New on LowEndTalk? Please Register and read our Community Rules.
All new Registrations are manually reviewed and approved, so a short delay after registration may occur before your account becomes active.
All new Registrations are manually reviewed and approved, so a short delay after registration may occur before your account becomes active.
Comments
Pricing for the paid version is very high. Quoted prices on website are per VPS
Cloudmin 100 Instance Annual License $549.00
>
It's not cheap, that's right. But on the other hand, how does it compare to Solus on an annual basis? I'd be interested in the numbers. I'm not too familiar with Solus' pricing.
Also, from their shop (https://www.virtualmin.com/catalog/cloudmin/100):
So it may just get better ;-)
Edit: just noticed that 250 VMs is $749/year. That brings down the price considerably compared to the above.
Solus is some 9 dollars per node. You cannot compare that with cloudmin.
A node can host 100+ VMs if very large, while on cloudmin that would be at least 300 usd a year and in solus is 108. 3 times cheaper.
Agreed, on smaller nodes, it might be worth it.

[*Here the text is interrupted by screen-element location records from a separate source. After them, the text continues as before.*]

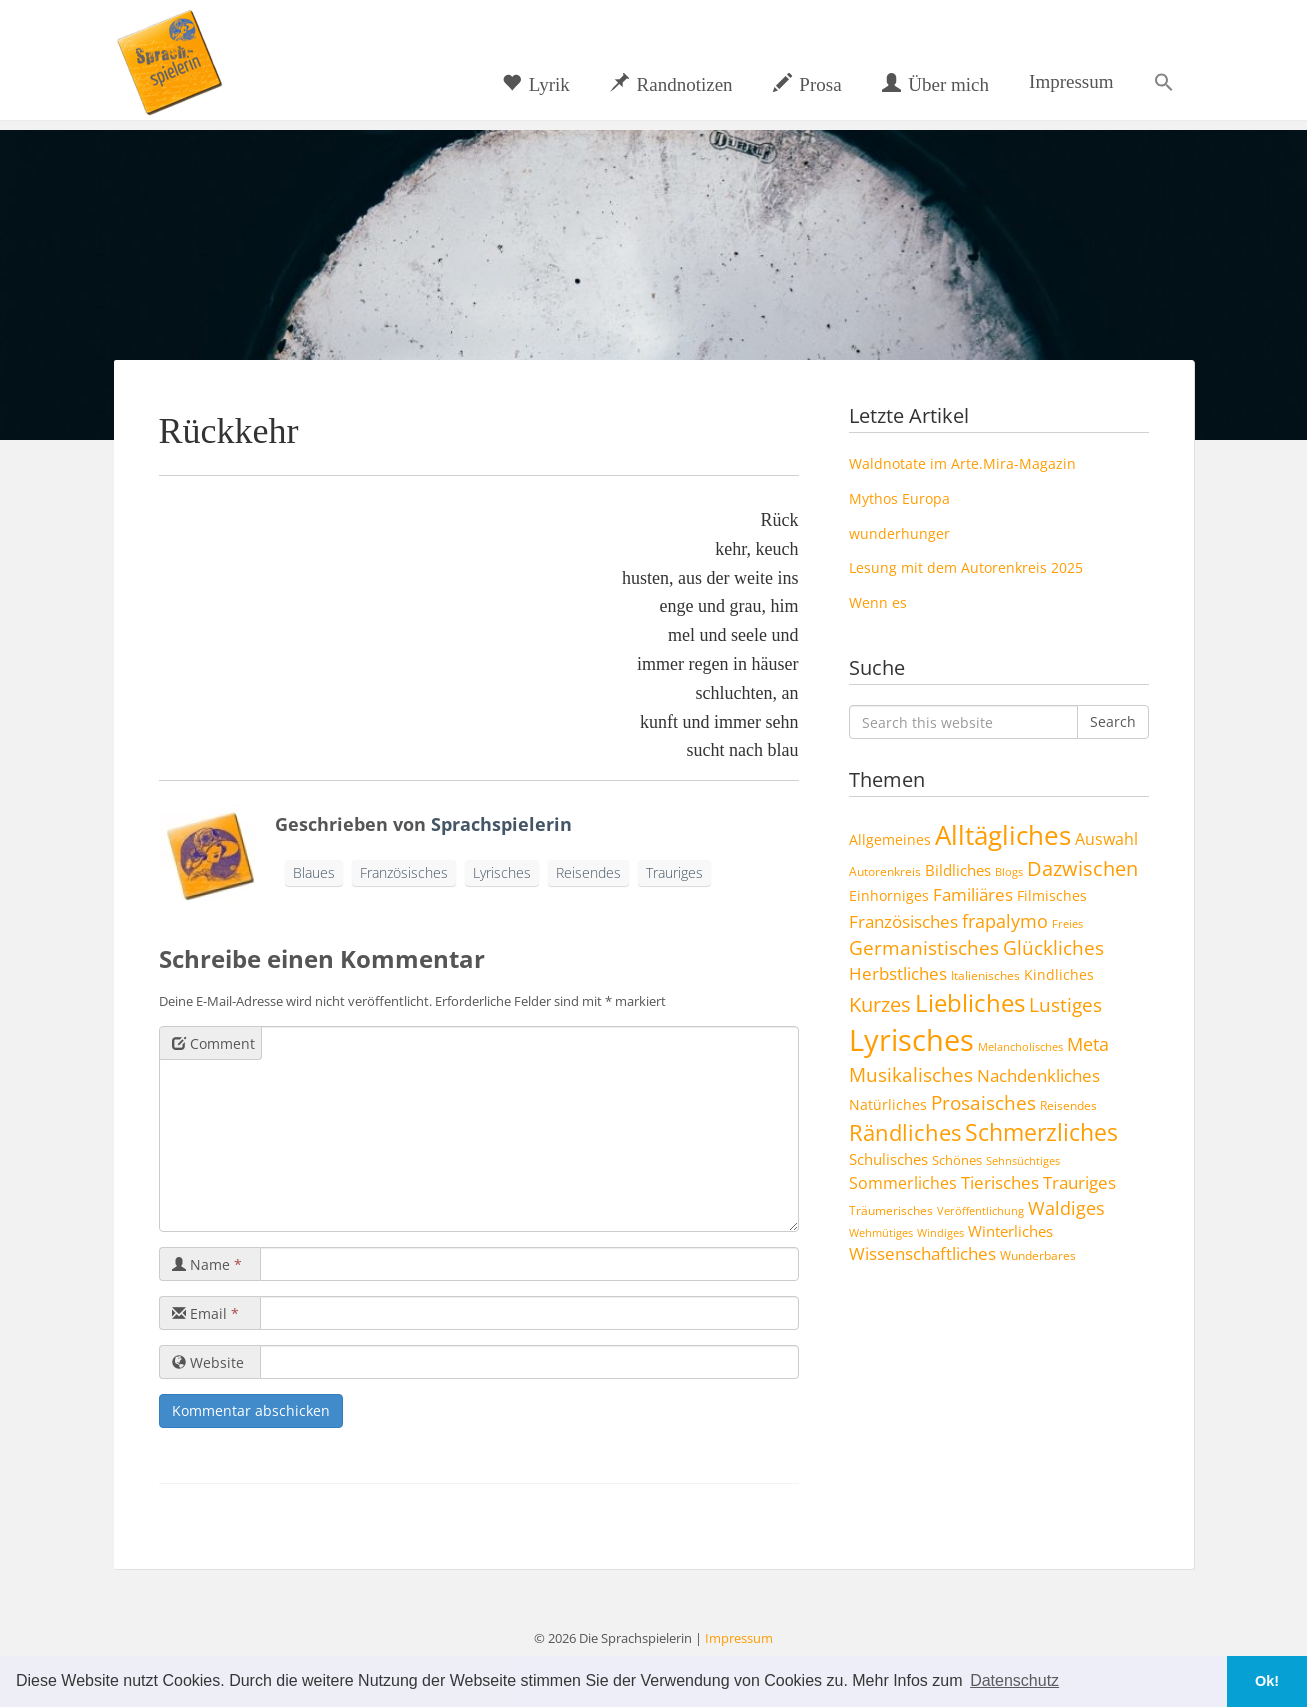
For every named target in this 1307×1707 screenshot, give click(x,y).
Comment (213, 1043)
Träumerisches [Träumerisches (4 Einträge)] (891, 1210)
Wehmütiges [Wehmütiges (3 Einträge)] (881, 1233)
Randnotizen (671, 84)
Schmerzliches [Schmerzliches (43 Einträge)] (1041, 1132)
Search (1113, 721)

On top of pricing, cloudmin is not that well tested, i found some serious problems with it while experimenting, but it looks promising.
If they lower the price, it might be more widely used and will likely solve the problems that still exist.
I've been running with Xen for a while and never ran into any issues. Of course, no software is perfect and my experience with Cloudmin is limited. Never ran into problems with my service with Prometeus, though.
I don't think they will lower the price, except when you have a large amount of servers. Not sure what kind of discount you will get, though.
Even if it is more expensive, it may be just worth the investment. In my experience, its way more stable than SolusVM, has more features, doesn't invade your host node like SolusVM does and runs on many kinds of Linux/BSD.
If it runs on many kinds of unixes, that is debatable, i installed first on debian and found out it is not compatible with xen-pv that way, was insisting in hvm all the time.
Then on ubuntu had other issue i dont remember, so only centos 5 worked out of the box with the xen kernel and all issues solved which is likely because they dont use it on other platforms much.
We did investigate the possibility to get low pricing, they were not interested, probably we are not big enough.
Not the end yet
http://localhost.re/p/solusvm-whmcs-module-316-vulnerability
Very worrying.
Tight lockdown, just turned into tight shutdown. My goodness
Its pretty easy to fix all these exploits that have been published, Fix em, backup, and hope for the best.
Just locked out our solusvm completely.
Hugely disappointed with them. On the other side, I was right in WHT - there are exploits in their whmcs modules as well.
Couldn't this latest one be solved with a simple .htaccess ip restriction?
Reported to Soluslabs.
Response from soluslabs:
Hi,
Yes, We are working on this. Patch will be ready within couple of minutes
I would suggest to disable the API from solusvm until our senior admin confirmation about the patch.
Thanks
@fileMEDIA and then they need a patch to patch the patch. After last time they broke the fqdn, I don't have hopes of their patches.
just .htaccess the module directory as users do not need access to it.
Been doing this right from the start. Solus still needs to fix their stuff and would help them understand their "audits" are failing.
This will NOT stop this vulnerability. rootpassword.php or other other vulnerable files are in root directory.
How about this?
replace learn.php with file name
http://pastebin.com/QCtLFUX9
http://httpd.apache.org/docs/2.2/mod/core.html#files
All the files have this vuln, not just rootpassword.php
@Spencer
Which is why I ip restricted the module folder and did this for the rest:
http://pastebin.com/1hXjhn71
I am just attempting to cover everything
So many people texted, emailed, or messaged me when the new one came out... Marginally funny but really just leaves me uneasy to ever turn this panel back on.
RamNode - now fully managed by default.
Ha, ha
Ok, it's not funny but I can FEEL your "screw everything #(%?$"#%&/" tone here.
Ill have to take advantage of that!
@Nick_A so are you going to OS install/re-install, those crap too?
Oh my....
I have a VPS with Front Range Hosting and I'm a bit concerned. They said they added .htaccess to the "module directory", but their module is still accessible. And if they meant the /modules/ directory, clearly direct access to that directory is not needed (and actually wouldn't work) in the exploit, which sends the data to /rootpassword.php (which looks to be still accessible). Or is there something I'm missing?
No other choice if I want to keep existing clients happy and bring new ones in.
@Nick_A well, your servers are so well maintained that I never even have to open a ticket yet, so that's a plus..
@Nick_A I completely forgot to mention, and I'm sure you've heard it numerous times, but let me say it before I forget: massive kudos on how you dealt with the situation.
At least, this exploit was not that obvious.